Javier Ciga (Pampelune 1877 – 1960)
Originaire de Pampelune, Javier Ciga Echandi est lié au Baztan par sa mère et par sa femme, les deux originaires de cette vallée navarraise. Il épouse en 1917 Eulalia Ariztia née à Elizondo. Aussi, il peindra souvent le paysage, les types populaires et les traditions du Baztan.
L’œuvre de Ciga plonge ses racines dans le postromantisme et le réalisme. Du premier, elle emprunte l’amour de la terre natale et du peuple qui l’habite. Ce sont ses sources d’inspiration. Du second, elle prend l’obsession de la forme et le désir d’atteindre la perfection du réel en dépassant l’académisme. Grâce à la rigueur technique et au métier bien appris, l’artiste réussit à transcender son sujet et à produire une peinture équilibrée et sereine.

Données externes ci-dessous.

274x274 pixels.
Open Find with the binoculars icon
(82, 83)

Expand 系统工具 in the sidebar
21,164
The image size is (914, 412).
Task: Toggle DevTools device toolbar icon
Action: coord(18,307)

Lors de son séjour parisien, il s’imprègne des nouveaux styles et techniques : impressionnisme, postimpressionnisme, constructivisme. Mais consciemment, Ciga reste fidèle à son idéal esthétique, lié à la perfection réaliste et aux grandes valeurs de la peinture, alors qu’en Europe se succèdent les avant-gardes avec un art empruntant des chemins de traverse insoupçonnés.
Ciga utilise un vaste éventail de genres et de techniques : portrait, peinture ethnographique et de paysage, nus académiques, nature morte, sujets religieux, thèmes historiques, allégoriques, symboliques et inspirés des légendes basques, etc. Les techniques employées sont l’huile, la gouache, l’aquarelle, le crayon, le fusain, la lithographie.

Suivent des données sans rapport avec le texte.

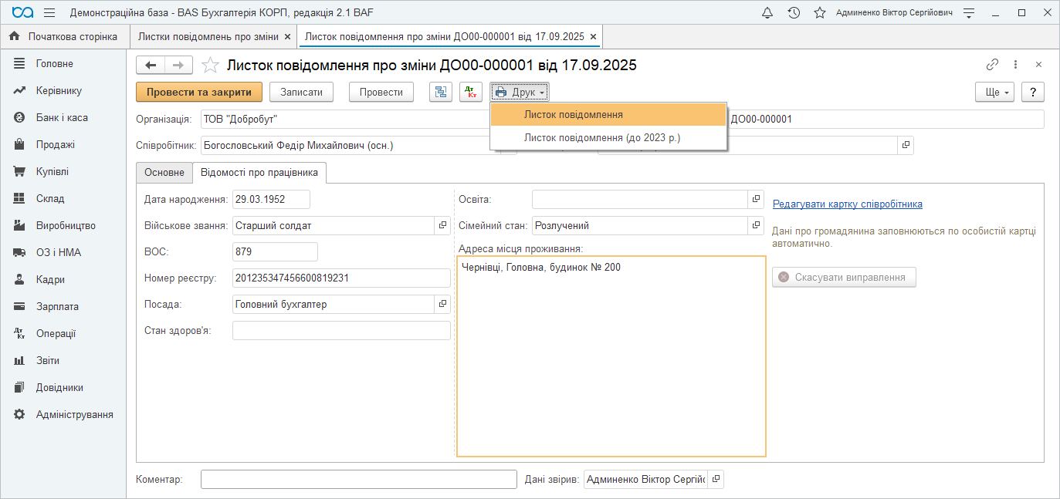Open Редагувати картку співробітника link
Image resolution: width=1060 pixels, height=499 pixels.
tap(847, 204)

La peinture de Ciga se fonde sur le vrai et le réel qui permettent de contempler un monde aujourd’hui disparu. Grâce à sa peinture, le spectateur peut toujours découvrir ce monde comme s’il s’agissait d’un document sociologique et ethnographique.
Evolution artistique
1. La formation et les premières œuvres (1892 – 1908)
Depuis l’enfance, Ciga montre une grande aptitude pour le dessin. A partir de 1892, il commence son apprentissage à l’Ecole des Arts appliqués de Pampelune. Il reçoit l’enseignement de maîtres connus : Carceller, Zubiri et García Asarta. En 1908, 1909 et 1910, il reçoit le premier prix du concours d’affiche des fêtes de Pampelune. Il renouvelle complètement cette technique, et la dote de valeurs picturales. Dans ces années, il fait ses débuts dans l’art du portrait, un genre où il acquiert une grande maîtrise et qui constitue un des piliers de sa carrière picturale.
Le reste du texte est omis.